I print off the ticket and reach over the counter to hand it to him. He lifts up his right hand and I can see it’s slightly twisted, his fingers curled in. Gabe grabs the receipt between the knuckles of his index and middle fingers and sticks it into the front pocket of his flannel.

My eyes meet his and I smile. He’s just as attractive and nice as he ever was, even if he thought my name was Briana.

“It’s been fun flirting with you, Brynn,” he says, the corners of his mouth lifting into a cocky grin. “I’ve been out of practice.”

“That’s a shame, you know. You should do it more often and with all kinds of girls. You’re still Gabe Fucking Riley, after all.”

He blushes. “I don’t have a clue what you’re talking about.” He flips his hair out of his eyes again.

“Uh-huh,” I drawl.

He spins around and wheels over to the door, opening it out with his left hand while he rolls forward with his right. His exit is a lot more graceful than his entrance was.

My phone chimes on the counter and I pick it up. A photo from Andy that I don’t bother looking at. He sends at least one a day and at this point it has to be a pic of his, like, nostrils or something because he’s already sent one of every other body part, his primary focus on either down the pants dick pictures or, strangely, his flexed calves.

I hear Junnuen come back downstairs.

She sets my refilled mug on the counter and makes a disgusted face in the direction of my phone.

“I know, I know,” I sigh.

She elbows me and points to Gabe, driving some souped up rapist van toward the exit of the parking lot. She smiles.

 

 

Chapter Three

 

 

 

“Hey, do you think we could get Landon to fix the door at the front of the store?”

Mom ignores me temporarily and takes the napkin off the table and discreetly slides it to my lap. I open it up and prod her again. “The door?”

“What’s wrong with it? It seemed to work just fine when I came to pick you up for lunch.”

“Well, yeah,” I say. “It works fine if you’re not in a wheelchair. Gabe Riley came in yesterday and he had a hard time getting around the door and the curb. If the door opened into the store, or if it swung both ways, then he wouldn’t have had a problem.”
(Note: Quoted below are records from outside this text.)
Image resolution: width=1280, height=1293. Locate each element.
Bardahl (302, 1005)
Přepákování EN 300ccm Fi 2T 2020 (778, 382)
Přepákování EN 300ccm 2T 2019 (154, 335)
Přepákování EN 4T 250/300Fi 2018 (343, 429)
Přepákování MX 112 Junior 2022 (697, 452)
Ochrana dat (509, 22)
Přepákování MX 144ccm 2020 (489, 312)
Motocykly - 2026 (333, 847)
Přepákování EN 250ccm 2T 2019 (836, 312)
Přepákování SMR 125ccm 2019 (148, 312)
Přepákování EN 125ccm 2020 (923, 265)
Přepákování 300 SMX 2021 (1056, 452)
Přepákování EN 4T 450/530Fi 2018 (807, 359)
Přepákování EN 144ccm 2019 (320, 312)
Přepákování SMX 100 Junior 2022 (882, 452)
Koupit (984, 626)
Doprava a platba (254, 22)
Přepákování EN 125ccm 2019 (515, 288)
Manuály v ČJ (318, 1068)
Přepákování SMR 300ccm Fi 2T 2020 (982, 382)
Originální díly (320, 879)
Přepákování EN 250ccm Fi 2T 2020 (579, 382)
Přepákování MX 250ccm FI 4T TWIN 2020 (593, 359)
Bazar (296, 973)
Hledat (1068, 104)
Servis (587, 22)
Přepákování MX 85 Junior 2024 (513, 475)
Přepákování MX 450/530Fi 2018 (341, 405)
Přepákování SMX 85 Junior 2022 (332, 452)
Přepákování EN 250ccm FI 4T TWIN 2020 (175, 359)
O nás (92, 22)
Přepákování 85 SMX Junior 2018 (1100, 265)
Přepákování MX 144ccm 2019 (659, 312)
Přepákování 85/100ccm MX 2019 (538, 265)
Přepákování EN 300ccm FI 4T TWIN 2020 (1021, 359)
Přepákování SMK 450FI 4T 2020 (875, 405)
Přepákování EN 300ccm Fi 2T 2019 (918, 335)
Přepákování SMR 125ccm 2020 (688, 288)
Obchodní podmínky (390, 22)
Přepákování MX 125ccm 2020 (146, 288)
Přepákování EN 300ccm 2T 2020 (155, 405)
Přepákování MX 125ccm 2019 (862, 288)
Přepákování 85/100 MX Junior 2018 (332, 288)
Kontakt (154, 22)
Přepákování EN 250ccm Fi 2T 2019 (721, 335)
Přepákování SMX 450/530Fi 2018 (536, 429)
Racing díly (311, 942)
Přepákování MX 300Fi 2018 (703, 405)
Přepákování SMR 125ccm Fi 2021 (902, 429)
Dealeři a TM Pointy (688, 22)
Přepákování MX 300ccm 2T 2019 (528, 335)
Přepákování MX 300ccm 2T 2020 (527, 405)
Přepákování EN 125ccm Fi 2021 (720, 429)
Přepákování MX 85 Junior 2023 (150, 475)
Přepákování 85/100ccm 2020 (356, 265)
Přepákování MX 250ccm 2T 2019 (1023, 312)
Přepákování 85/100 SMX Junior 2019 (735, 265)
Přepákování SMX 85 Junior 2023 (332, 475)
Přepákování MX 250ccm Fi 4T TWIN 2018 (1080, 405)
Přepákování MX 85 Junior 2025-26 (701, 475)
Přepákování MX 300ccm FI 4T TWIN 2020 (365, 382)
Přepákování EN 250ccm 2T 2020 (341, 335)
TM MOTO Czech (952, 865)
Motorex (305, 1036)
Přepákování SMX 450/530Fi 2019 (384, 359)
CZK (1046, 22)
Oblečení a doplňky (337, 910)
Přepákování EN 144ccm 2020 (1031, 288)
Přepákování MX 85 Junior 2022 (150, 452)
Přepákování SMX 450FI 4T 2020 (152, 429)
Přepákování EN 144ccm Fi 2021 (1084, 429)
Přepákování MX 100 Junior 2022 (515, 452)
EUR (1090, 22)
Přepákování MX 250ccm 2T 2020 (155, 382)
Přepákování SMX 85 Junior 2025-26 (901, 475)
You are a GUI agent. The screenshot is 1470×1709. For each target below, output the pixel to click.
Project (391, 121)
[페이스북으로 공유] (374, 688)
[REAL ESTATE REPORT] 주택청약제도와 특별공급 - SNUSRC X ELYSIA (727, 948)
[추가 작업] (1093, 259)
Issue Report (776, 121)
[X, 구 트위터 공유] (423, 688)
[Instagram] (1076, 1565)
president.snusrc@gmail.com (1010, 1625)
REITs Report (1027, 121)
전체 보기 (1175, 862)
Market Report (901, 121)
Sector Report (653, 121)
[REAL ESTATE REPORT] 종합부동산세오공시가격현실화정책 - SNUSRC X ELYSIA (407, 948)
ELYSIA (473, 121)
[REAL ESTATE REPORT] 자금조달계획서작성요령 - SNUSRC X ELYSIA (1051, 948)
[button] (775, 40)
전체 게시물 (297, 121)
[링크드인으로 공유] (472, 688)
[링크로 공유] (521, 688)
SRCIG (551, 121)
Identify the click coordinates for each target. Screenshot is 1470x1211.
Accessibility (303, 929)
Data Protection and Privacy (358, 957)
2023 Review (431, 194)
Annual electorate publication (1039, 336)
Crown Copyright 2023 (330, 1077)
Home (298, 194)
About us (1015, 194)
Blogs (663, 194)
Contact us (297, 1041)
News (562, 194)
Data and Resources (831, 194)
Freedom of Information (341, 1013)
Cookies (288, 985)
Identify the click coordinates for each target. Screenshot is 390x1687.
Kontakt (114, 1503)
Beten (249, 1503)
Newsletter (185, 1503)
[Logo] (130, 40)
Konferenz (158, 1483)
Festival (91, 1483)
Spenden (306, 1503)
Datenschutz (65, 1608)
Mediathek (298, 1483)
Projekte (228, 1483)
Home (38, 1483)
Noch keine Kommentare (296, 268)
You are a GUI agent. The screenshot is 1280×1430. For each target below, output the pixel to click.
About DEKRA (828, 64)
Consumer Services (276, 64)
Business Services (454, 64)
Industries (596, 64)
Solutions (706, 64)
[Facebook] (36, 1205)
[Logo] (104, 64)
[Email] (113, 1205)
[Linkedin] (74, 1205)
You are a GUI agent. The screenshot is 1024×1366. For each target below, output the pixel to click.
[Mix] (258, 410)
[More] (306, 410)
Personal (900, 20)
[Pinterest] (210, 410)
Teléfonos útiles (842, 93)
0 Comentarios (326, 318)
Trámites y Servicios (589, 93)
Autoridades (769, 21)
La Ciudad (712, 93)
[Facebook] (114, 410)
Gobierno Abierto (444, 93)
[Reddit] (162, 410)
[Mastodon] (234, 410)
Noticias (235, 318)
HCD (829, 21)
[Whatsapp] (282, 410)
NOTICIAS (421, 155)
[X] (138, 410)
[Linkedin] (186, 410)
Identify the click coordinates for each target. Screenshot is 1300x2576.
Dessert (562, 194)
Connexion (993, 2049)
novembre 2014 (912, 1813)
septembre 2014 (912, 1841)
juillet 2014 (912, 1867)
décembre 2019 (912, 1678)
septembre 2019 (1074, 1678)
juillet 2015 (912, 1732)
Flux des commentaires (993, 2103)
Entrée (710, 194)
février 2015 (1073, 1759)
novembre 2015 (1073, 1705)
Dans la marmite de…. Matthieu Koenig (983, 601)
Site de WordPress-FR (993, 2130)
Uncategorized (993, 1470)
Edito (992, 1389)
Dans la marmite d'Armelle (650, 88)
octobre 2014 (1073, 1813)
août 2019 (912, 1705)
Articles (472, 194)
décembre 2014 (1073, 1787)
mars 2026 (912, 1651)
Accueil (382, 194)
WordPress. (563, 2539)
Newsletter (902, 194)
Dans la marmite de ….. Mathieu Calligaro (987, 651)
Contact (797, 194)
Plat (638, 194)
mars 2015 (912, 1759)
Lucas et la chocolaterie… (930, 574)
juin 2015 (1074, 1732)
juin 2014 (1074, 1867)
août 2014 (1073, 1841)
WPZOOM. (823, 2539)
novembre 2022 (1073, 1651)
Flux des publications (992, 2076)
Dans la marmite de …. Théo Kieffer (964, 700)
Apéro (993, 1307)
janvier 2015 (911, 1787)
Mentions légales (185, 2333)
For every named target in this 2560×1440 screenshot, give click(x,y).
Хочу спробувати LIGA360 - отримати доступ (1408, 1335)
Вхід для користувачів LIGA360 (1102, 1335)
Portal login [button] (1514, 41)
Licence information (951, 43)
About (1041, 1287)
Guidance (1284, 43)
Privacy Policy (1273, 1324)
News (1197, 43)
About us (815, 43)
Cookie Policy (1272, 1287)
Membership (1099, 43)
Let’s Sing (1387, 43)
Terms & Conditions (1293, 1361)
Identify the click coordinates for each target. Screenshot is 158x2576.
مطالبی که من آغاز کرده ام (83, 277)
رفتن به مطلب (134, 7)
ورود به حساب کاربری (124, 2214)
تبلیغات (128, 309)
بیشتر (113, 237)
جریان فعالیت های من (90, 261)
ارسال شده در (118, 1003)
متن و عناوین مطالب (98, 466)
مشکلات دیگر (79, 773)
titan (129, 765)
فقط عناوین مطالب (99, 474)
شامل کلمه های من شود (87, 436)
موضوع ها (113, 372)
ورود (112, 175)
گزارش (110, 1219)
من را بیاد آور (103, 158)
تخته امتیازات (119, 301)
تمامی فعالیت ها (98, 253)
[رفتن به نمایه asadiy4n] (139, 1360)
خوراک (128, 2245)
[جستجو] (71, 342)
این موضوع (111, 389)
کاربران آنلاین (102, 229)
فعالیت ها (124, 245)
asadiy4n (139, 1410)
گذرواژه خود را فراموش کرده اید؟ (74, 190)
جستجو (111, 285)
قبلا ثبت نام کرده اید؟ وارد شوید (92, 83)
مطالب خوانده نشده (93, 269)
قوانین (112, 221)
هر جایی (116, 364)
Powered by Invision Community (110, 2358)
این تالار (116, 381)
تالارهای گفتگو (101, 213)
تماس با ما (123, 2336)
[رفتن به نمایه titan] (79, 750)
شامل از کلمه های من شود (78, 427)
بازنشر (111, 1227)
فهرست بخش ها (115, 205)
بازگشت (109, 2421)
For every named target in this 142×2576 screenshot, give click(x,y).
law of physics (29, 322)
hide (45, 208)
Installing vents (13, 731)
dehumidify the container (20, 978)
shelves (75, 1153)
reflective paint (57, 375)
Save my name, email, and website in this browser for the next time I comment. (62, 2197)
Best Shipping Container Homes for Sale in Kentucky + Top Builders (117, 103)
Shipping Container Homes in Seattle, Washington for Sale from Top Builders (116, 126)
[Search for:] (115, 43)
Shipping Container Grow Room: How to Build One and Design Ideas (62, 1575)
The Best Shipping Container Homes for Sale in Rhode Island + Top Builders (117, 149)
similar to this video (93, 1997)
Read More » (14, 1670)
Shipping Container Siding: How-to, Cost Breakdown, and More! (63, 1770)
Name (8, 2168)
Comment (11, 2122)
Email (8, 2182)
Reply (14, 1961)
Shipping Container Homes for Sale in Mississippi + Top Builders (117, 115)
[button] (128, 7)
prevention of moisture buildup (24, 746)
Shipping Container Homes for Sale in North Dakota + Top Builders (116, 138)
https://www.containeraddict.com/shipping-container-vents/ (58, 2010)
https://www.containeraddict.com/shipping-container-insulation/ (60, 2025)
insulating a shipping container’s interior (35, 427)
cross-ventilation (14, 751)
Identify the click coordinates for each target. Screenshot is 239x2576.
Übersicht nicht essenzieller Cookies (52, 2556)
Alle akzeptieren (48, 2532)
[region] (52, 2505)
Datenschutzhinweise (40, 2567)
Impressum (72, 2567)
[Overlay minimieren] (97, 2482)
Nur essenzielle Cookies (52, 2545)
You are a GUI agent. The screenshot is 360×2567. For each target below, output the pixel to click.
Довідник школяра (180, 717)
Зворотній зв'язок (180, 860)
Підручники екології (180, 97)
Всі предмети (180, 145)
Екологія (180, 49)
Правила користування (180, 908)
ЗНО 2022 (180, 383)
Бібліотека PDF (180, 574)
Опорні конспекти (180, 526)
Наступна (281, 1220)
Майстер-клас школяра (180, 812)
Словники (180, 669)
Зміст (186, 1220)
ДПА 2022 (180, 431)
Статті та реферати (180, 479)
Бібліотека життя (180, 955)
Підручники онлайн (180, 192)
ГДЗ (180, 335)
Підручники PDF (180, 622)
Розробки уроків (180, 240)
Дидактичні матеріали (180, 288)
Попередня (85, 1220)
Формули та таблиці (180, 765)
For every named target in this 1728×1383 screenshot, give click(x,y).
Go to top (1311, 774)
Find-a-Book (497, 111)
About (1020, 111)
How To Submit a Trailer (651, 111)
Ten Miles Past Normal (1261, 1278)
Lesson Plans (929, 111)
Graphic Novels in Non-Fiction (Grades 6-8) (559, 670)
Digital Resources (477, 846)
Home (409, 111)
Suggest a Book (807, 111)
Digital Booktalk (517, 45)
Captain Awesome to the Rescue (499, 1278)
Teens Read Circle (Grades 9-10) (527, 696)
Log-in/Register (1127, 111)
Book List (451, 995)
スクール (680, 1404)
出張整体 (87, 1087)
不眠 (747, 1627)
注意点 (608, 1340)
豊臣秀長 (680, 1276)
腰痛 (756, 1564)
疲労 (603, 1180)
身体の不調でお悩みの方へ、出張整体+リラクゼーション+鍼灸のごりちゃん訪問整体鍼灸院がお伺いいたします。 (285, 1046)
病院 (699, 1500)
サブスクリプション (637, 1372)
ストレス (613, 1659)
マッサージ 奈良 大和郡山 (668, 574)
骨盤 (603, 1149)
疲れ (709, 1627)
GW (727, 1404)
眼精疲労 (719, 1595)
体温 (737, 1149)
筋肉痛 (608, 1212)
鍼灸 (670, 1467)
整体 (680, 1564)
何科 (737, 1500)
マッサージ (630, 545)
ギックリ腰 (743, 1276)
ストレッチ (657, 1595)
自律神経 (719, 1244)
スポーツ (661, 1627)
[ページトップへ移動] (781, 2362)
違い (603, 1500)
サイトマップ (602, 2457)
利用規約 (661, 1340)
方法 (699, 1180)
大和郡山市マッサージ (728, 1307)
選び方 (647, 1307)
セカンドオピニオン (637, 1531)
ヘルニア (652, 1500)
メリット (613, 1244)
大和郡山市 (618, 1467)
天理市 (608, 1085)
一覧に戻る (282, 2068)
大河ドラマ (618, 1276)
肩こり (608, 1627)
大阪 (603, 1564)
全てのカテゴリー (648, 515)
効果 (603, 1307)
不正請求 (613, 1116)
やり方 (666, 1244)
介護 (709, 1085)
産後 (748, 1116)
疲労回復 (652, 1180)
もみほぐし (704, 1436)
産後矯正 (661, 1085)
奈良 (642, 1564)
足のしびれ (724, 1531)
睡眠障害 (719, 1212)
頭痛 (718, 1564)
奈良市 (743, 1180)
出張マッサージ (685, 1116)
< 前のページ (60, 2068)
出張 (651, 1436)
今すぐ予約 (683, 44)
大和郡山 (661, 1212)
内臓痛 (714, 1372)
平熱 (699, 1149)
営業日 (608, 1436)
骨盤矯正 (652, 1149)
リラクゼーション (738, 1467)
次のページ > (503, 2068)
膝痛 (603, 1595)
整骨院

She glances up from her menu, her eyes flicking to my hair. Several are out of place, I’m sure. “I appreciate that you want to help the less fortunate, Brynn, but do we really need to spare the expense for one person? The Rileys hardly give us enough business.” She dismisses me by focusing on a spot on her water glass and then mutters, “Oh, and I saw that you randomly decided to give them a twenty percent discount. Once is fine, so Gabe doesn’t cause a stink about the door, but don’t let it happen again.”

I reach over and pull her menu down just enough so that she can’t hide behind it. I mean, I’m afraid of her, who wouldn’t be, but not as much as my brother Liam is. Not by a long shot. “I’ll pay for it – the door, the discount, whatever. I thought you gave me that store to manage. Well, this is me managing something that one of our customers could use.”

Mom rolls her eyes and exhales hard through her nose. Her go-to expression of extreme disapproval. “I’ll ask Landon to stop by sometime next week. Okay?”

I cringe internally. “He needs to fix it before Monday, if possible.”

“Brynn Deandra Garrett, don’t test me.”

“I’m not trying to test you.” I explain, meeting her eyes. “I would be happy to call Landon and ask.” Even though he’s a total creeper.

Mom snorts. “Please, that man is a borderline pedophile. How do you think I got him to work for so cheap?”

The waitress arrives and I immediately order a plain cheeseburger and a piece of double chocolate cake before my mom can order me a salad with vinaigrette on the side. That I won’t eat. Have never eaten. My food groups are sandwiches and dessert. The end. I drink coffee, milk, and beer at parties. The end.

I don’t know why everyone has to complicate things by needing variety in their lives. Liam needed so much variety that he decided to wear his clothes and Dani’s. I just want … boring? Normal? I want my life to be low key. Nice. A minimum of stress. I want to work in the dry cleaners that I’ve always worked at, where I am comfortable with my job and know how to do everything. I want to be with Andy because I can be away from him and not miss him. Not worry over him like some simpering girl.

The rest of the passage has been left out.